We further scanned the potential transcription factor binding sites in the promoter region and found four Sp1 binding sites spanning − 12 bp to 59 bp of SEMA3B or − 245 bp to − 175 bp of SEMA3B-AS1 (Fig. 3l). ChIP assay confirmed the binding of Sp1 to the four sites (Fig. 3m). The cotransfection of pGL3-B3 or pGL3-S2 and pcDNA3.1-Sp1 demonstrated the highest relative luciferase activity, indicating that Sp1 may upregulate SEMA3B or SEMA3B-AS1 transcription through directly binding to the Sp1 binding sites (Fig. 3n). The distribution of CG dinucleotide was found within the four Sp1 binding sites, and the influence of hypermethylation of these CG sites on Sp1 binding ability was further detected. As shown in Fig. 3o, Sp1 stimulation of the methylated pGL3-B3 and pGL3-S2 was much lower than that of the unmethylated constructs, suggesting that hypermethylation of the CG sites within the Sp1 binding sites which located around the transcription start site of SEMA3B or proximal promoter of SEMA3B-AS1 might abrogate Sp1 binding and transcriptional activation.
Histone modification regulates the expression of SEMA3B
We further detected the influence of histone modification on gene expression by real-time ChIP assay. As shown in Fig. 3p–r, the active mark H3K4me3 and H3K9ac was much less than repressive mark H3K9me2 in the promoter region of SEMA3B. Increased degree of H3K4me3 and decreased degree of H3K9me2 were detected after the cells were treated with 5-Aza-dC. A significant enrichment of H3K9ac following the TSA treatment was observed in BGC-823 cells.

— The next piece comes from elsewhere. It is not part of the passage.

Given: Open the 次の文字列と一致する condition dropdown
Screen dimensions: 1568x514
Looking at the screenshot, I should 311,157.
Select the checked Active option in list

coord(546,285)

SEMA3B and SEMA3B-AS1 inhibit gastric cancer cell proliferation, migration, and invasion in vitro
The plasmid containing SEMA3B transcript (pcDNA3.1-SEMA3B) was then constructed and transfected into BGC-823 and MGC-803 cells. As shown in Fig. 4a, the expression level of SEMA3B was significantly upregulated in transfected BGC-823 and MGC-803 cells. The cell proliferation was significantly inhibited after BGC-823 and MGC-803 cells were transfected with pcDNA3.1-SEMA3B (Fig. 4b). Furthermore, overexpression of SEMA3B inhibited the migration and invasion of BGC-823 and MGC-803 cells in vitro (Fig. 4c, d). We further knocked down SEMA3B using short hairpin RNAs (shRNAs) in HGC-27 cells, and transfection of shRNA-SEMA3B-1 showed the strongest knock-down efficiency (Supplementary Fig. 1A). Transfection of shRNA-SEMA3B-1 in HGC-27 cells led to increased proliferation, migration, and invasion of the cells (Supplementary Fig. 1B, 1C, 1D).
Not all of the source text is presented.